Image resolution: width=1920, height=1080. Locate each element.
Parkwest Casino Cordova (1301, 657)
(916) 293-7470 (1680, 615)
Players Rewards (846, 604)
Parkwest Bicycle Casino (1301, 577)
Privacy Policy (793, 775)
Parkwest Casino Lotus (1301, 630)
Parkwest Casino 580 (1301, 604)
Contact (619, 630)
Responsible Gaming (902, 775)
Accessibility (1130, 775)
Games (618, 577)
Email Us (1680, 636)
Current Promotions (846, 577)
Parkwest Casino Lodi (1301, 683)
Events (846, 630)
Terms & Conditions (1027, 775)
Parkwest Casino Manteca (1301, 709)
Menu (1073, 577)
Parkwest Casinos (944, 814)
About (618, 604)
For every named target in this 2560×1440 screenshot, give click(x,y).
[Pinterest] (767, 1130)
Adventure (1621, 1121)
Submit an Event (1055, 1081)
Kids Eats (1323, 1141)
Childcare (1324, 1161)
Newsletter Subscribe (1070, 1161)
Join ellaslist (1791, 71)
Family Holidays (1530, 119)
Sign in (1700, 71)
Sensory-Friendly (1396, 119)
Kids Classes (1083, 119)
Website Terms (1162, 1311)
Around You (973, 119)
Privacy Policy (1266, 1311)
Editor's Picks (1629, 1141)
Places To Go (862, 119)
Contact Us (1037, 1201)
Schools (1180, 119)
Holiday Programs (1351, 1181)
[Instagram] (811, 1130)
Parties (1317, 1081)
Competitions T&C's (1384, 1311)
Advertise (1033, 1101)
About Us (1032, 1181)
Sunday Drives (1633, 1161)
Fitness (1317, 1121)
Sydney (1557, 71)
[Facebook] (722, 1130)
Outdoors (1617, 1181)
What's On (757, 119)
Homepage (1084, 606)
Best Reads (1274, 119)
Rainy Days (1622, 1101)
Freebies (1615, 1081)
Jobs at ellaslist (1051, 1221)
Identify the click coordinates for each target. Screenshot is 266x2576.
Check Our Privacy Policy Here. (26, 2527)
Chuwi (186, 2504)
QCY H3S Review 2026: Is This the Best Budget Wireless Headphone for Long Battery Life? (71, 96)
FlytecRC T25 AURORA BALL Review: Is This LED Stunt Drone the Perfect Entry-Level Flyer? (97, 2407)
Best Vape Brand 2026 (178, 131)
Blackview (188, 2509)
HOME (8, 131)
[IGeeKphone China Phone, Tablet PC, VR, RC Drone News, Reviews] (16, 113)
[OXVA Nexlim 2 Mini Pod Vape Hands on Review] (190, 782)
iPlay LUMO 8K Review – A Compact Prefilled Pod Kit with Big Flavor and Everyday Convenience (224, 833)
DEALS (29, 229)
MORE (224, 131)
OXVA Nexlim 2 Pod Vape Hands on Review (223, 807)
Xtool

▸ **Exercise prompt**:
The reply should consist of all the records, repeated exactly.

▸ **Finished task**:
Image resolution: width=1920, height=1080. Locate each element.
Parkwest Casino Cordova (1301, 657)
(916) 293-7470 (1680, 615)
Players Rewards (846, 604)
Parkwest Bicycle Casino (1301, 577)
Privacy Policy (793, 775)
Parkwest Casino Lotus (1301, 630)
Parkwest Casino 580 (1301, 604)
Contact (619, 630)
Responsible Gaming (902, 775)
Accessibility (1130, 775)
Games (618, 577)
Email Us (1680, 636)
Current Promotions (846, 577)
Parkwest Casino Lodi (1301, 683)
Events (846, 630)
Terms & Conditions (1027, 775)
Parkwest Casino Manteca (1301, 709)
Menu (1073, 577)
Parkwest Casinos (944, 814)
About (618, 604)
For every named target in this 2560×1440 screenshot, give click(x,y).
[Pinterest] (767, 1130)
Adventure (1621, 1121)
Submit an Event (1055, 1081)
Kids Eats (1323, 1141)
Childcare (1324, 1161)
Newsletter Subscribe (1070, 1161)
Join ellaslist (1791, 71)
Family Holidays (1530, 119)
Sign in (1700, 71)
Sensory-Friendly (1396, 119)
Kids Classes (1083, 119)
Website Terms (1162, 1311)
Around You (973, 119)
Privacy Policy (1266, 1311)
Editor's Picks (1629, 1141)
Places To Go (862, 119)
Contact Us (1037, 1201)
Schools (1180, 119)
Holiday Programs (1351, 1181)
[Instagram] (811, 1130)
Parties (1317, 1081)
Competitions T&C's (1384, 1311)
Advertise (1033, 1101)
About Us (1032, 1181)
Sunday Drives (1633, 1161)
Fitness (1317, 1121)
Sydney (1557, 71)
[Facebook] (722, 1130)
Outdoors (1617, 1181)
What's On (757, 119)
Homepage (1084, 606)
Best Reads (1274, 119)
Rainy Days (1622, 1101)
Freebies (1615, 1081)
Jobs at ellaslist (1051, 1221)
Identify the click coordinates for each target. Screenshot is 266x2576.
Check Our Privacy Policy Here. (26, 2527)
Chuwi (186, 2504)
QCY H3S Review 2026: Is This the Best Budget Wireless Headphone for Long Battery Life? (71, 96)
FlytecRC T25 AURORA BALL Review: Is This LED Stunt Drone the Perfect Entry-Level Flyer? (97, 2407)
Best Vape Brand 2026 (178, 131)
Blackview (188, 2509)
HOME (8, 131)
[IGeeKphone China Phone, Tablet PC, VR, RC Drone News, Reviews] (16, 113)
[OXVA Nexlim 2 Mini Pod Vape Hands on Review] (190, 782)
iPlay LUMO 8K Review – A Compact Prefilled Pod Kit with Big Flavor and Everyday Convenience (224, 833)
DEALS (29, 229)
MORE (224, 131)
OXVA Nexlim 2 Pod Vape Hands on Review (223, 807)
Xtool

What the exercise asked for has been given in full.